Walid Mumuni (6’6, SF, West London) is one of the most versatile players currently playing in National League Division 1, with unquestionable ability to play at the BBL level. A multi-skilled wing defender, Mumuni shores up a lot of holes on both sides of the ball. He can handle the ball when called upon to do so and makes plays in the clutch, whether the need is to score, stop or deliver the basketball – Mumuni has a knack for finding a way to get it done. Long limbed and agile with a ‘utility belt’ type game – Mumuni is an astute pick up for any team who are serious about winning and looking to strengthen their depth charts.
Jason Tucker (6’4, SG, Northampton) is a gun-slinger high on confidence who has been fun to watch all summer long. If Midnight Madness is about giving under-exposed players an opportunity to show the world they are ready for prime time – ‘JT’ may have played the role better than anyone this summer. He’s scored on defenders of all shapes, sizes and pedigrees throughout the tournament and has proven he can shoot from well beyond the arc. Best of all, he’s hungry and plays with a competitive chip on his shoulder that’s fuelled his success and booked his ticket to Paris next summer.
Babs Somoye (6’8″, PF, West London) is a true wide-body who proved to be too much, too often for the under-sized pivots on the opposing Madness All-Stars. Soft hands around the basket compliment his big frame and solid footwork, which enabled him to establish deep position in the paint, receive a variety of passes and finish at the basket without wasted motion. A ‘throwback’ power forward who does his damage on the block, you won’t find Somoye flirting with 3’s or venturing out of his comfort zone – and that’s a good thing. All too often, players at his position seem determined to take the ‘power’ out of the forward position and shy away from physical play – so it’s refreshing to find a player who seems to enjoy rolling up his sleeves, banging bodies and establishing a deep post presence around which a high-percentage offense can be run.
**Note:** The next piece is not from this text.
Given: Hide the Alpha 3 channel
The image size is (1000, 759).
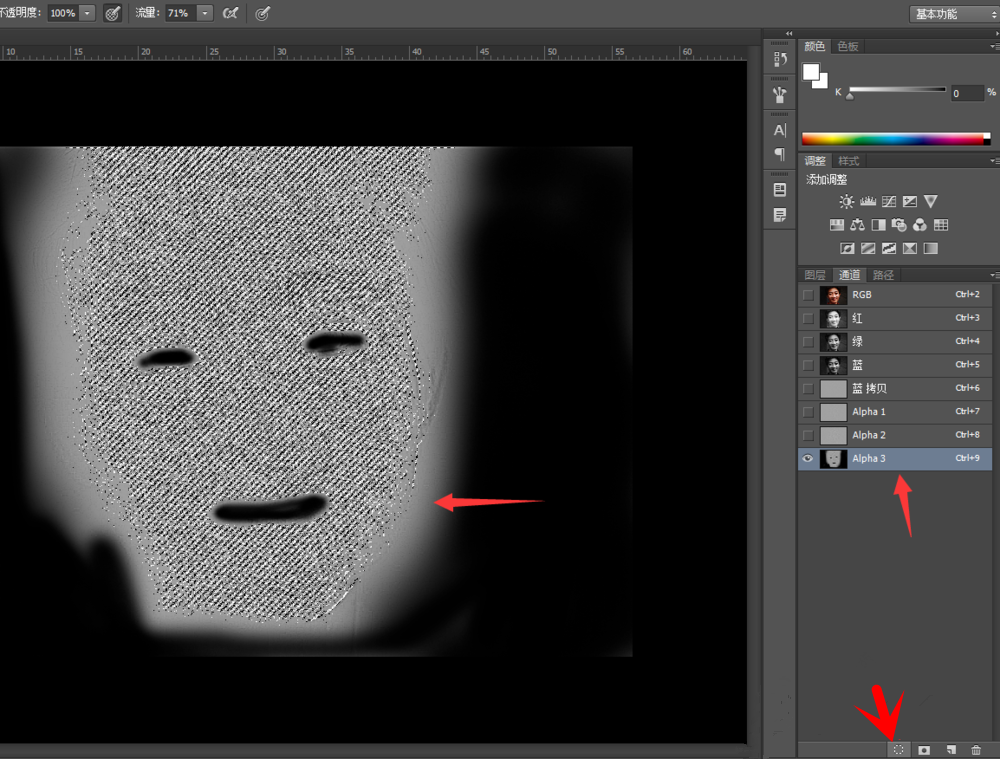Looking at the screenshot, I should (x=808, y=458).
Tayo Ogedengbe (6’6″, SF, Surrey) is a multi-year winner at Midnight Madness with the skills to back up the awards. An uber-athletic wing who is one of the best British scorers in the BBL (career 16ppg credentials), Ogedengbe can play above the rim but also has the ability to step out and make a jumper out to 3. He’s at his best when locked in on the glass, getting out in transition and depended upon to lead the attack – all of which he is able to do in bunches. In the right situation, Ogedengbe is ready to lead a team to success in the BBL and he’ll get his chance to do so this season as the ‘franchise’ guy at the all-new Surrey Scorchers. In tying up another MM title, ‘T-O’ played a conservative game, by his standards, but made 66% of his shots from the field, including a 3 pointer en route to helping lead the Midnight All-Stars to the win.
Ed Lucas (6’3″, PG, South London) distributed the ball well (4 assists) and looked classy throughout the finals. Lucas plays on balance, has quick first step and a proficient set of offensive skills that indicate he has several more levels he can elevate to, should the need arise. He has a potent pull-up jumper and can create his own shot in the mid-range, or drive the ball to the basket with success. Lucas is a bonafide talent and will do well wherever and whenever he plays.
*The top 5 players by position will now move on to represent the UK on the Midnight Madness Travel team in September, joining the top5 players on the U20’s – while the entire top 10 listed above earn a place on one of the the Paris Quai 54 squads next June, pending player availability.